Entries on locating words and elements

==*==

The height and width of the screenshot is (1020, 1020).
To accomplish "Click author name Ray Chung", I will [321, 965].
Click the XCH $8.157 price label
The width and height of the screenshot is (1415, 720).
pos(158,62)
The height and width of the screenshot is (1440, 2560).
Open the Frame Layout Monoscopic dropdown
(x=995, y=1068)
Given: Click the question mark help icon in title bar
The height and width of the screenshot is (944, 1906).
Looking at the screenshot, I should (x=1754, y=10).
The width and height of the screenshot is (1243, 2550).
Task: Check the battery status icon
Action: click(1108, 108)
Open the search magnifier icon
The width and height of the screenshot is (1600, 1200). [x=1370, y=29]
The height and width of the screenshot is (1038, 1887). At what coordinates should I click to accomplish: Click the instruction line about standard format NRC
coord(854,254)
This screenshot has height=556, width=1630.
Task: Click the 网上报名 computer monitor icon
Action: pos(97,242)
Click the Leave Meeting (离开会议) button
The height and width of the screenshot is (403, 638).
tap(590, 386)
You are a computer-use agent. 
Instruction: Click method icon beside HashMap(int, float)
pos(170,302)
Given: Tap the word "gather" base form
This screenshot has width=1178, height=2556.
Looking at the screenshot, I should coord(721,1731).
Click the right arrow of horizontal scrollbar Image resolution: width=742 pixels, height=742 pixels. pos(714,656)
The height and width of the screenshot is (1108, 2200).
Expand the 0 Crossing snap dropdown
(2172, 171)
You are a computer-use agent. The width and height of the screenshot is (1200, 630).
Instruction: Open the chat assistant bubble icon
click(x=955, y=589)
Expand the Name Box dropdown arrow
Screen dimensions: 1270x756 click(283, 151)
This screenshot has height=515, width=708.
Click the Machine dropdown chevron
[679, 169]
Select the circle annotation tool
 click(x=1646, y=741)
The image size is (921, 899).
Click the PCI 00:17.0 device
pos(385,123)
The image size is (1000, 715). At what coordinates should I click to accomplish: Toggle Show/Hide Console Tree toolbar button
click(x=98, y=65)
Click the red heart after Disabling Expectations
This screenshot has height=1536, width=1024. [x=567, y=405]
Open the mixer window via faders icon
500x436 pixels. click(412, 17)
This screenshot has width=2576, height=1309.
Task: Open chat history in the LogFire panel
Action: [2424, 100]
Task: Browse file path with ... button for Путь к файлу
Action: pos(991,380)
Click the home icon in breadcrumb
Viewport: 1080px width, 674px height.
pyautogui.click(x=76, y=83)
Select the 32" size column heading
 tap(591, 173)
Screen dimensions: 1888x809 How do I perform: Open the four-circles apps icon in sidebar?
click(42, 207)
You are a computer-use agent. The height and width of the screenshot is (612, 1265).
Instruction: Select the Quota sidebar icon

==*==

> What the task requires: Reproduce the records word for word, from the first line of the records through the line containing "The width and height of the screenshot is (1600, 1200).", with both of those lines included.

> Result:
The height and width of the screenshot is (1020, 1020).
To accomplish "Click author name Ray Chung", I will [321, 965].
Click the XCH $8.157 price label
The width and height of the screenshot is (1415, 720).
pos(158,62)
The height and width of the screenshot is (1440, 2560).
Open the Frame Layout Monoscopic dropdown
(x=995, y=1068)
Given: Click the question mark help icon in title bar
The height and width of the screenshot is (944, 1906).
Looking at the screenshot, I should (x=1754, y=10).
The width and height of the screenshot is (1243, 2550).
Task: Check the battery status icon
Action: click(1108, 108)
Open the search magnifier icon
The width and height of the screenshot is (1600, 1200). [x=1370, y=29]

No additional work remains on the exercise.